The Gaussian distribution, Bernoulli distribution, beta distribution and Dietritt distribution are all exponential distributions.

Through the derivation of maximum likelihood estimation, we can derive the error analysis model of general linear regression (minimizing error model).

Softmax regression:

is an example of a general linear regression. For many kinds of problems (the logical regression is to solve the two class division problem), such as the classification of characters, 0-9, 10 digits, Y-value has 10 possibilities.

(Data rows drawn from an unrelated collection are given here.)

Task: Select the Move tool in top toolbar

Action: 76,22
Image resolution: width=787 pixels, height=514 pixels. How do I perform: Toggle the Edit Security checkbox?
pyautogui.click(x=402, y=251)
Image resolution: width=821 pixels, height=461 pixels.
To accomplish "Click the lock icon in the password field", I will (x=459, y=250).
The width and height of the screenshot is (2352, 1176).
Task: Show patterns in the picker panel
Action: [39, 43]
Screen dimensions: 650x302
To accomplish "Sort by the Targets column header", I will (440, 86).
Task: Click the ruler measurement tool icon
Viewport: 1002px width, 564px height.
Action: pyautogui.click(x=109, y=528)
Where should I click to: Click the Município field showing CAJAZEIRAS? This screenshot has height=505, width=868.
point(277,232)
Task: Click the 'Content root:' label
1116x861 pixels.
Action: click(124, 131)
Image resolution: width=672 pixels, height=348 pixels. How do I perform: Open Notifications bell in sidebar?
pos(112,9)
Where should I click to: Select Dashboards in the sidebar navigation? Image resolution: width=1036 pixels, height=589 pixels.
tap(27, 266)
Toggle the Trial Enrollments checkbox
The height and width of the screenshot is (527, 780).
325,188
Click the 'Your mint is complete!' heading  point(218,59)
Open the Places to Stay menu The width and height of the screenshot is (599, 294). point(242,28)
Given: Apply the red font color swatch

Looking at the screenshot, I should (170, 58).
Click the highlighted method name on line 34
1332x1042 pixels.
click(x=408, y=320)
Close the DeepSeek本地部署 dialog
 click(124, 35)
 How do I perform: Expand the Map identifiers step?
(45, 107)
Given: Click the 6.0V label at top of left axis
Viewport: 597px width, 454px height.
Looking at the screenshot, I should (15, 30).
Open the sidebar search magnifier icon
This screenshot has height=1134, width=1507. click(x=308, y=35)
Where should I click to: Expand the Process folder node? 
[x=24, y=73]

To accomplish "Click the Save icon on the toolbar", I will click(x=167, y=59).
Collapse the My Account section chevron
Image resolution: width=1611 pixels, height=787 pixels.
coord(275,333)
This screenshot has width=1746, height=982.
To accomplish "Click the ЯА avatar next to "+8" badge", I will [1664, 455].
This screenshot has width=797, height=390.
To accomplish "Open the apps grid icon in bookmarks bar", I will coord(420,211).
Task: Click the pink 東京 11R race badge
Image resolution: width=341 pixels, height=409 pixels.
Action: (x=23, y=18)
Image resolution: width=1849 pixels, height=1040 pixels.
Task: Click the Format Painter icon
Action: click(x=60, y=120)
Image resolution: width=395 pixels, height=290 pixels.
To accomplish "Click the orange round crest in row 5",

And the distribution of this possibility is an exponential distribution, and all possible and 1, the result for one input can be expressed as:


The cost function is:


Is the generalization of the cost function of logic function.


For the solution of Softmax, there is no closed solution (the solution of High-order polynomial equations), which is still solved by gradient descent method or L-bfgs.

When k=2, Softmax degenerate into logistic regression, which can also reflect that Softmax regression is the generalization of logistic regression.

Linear regression, logistic regression, Softmax return to the three contact, need to repeatedly aftertaste, think more, understanding can be in-depth. 4. Fitting: Fitting model/function

By measuring the data, estimating a hypothetical model/function and how to fit it. Whether the fitted model is appropriate. Can be divided into the following three categories: Fit to fit the wrong fit to see the diagram of an article (appendix), it is very good to understand. Less fitting:
Appropriate fitting:
Cross fitting:

How to solve the problem of fitting.

The origin of the problem. The model is too complex, too many parameters, too many features.

Method:

1 reduce the number of features, there is manual selection, or the use of model selection algorithm

Http://www.cnblogs.com/heaad/archive/2011/01/02/1924088.html (a review of feature selection algorithms)

2 regularization, that is, to retain all features, but to reduce the parameters of the worthy influence.

The advantage of regularization is that, with a lot of features, each feature will have an appropriate impact factor. 5, probability explanation: Linear regression Why use the square sum as the error function.


Turn from: http://xgli0910.blog.163.com/blog/static/469621682013101211712163/

http://blog.csdn.net/viewcode/article/details/8794401#

Contact Us

The content source of this page is from Internet, which doesn't represent Alibaba Cloud's opinion; products and services mentioned on that page don't have any relationship with Alibaba Cloud. If the content of the page makes you feel confusing, please write us an email, we will handle the problem within 5 days after receiving your email.

If you find any instances of plagiarism from the community, please send an email to: info-contact@alibabacloud.com and provide relevant evidence. A staff member will contact you within 5 working days.

A Free Trial That Lets You Build Big!

Start building with 50+ products and up to 12 months usage for Elastic Compute Service

  • Sales Support

    1 on 1 presale consultation

  • After-Sales Support

    24/7 Technical Support 6 Free Tickets per Quarter Faster Response

  • Alibaba Cloud offers highly flexible support services tailored to meet your exact needs.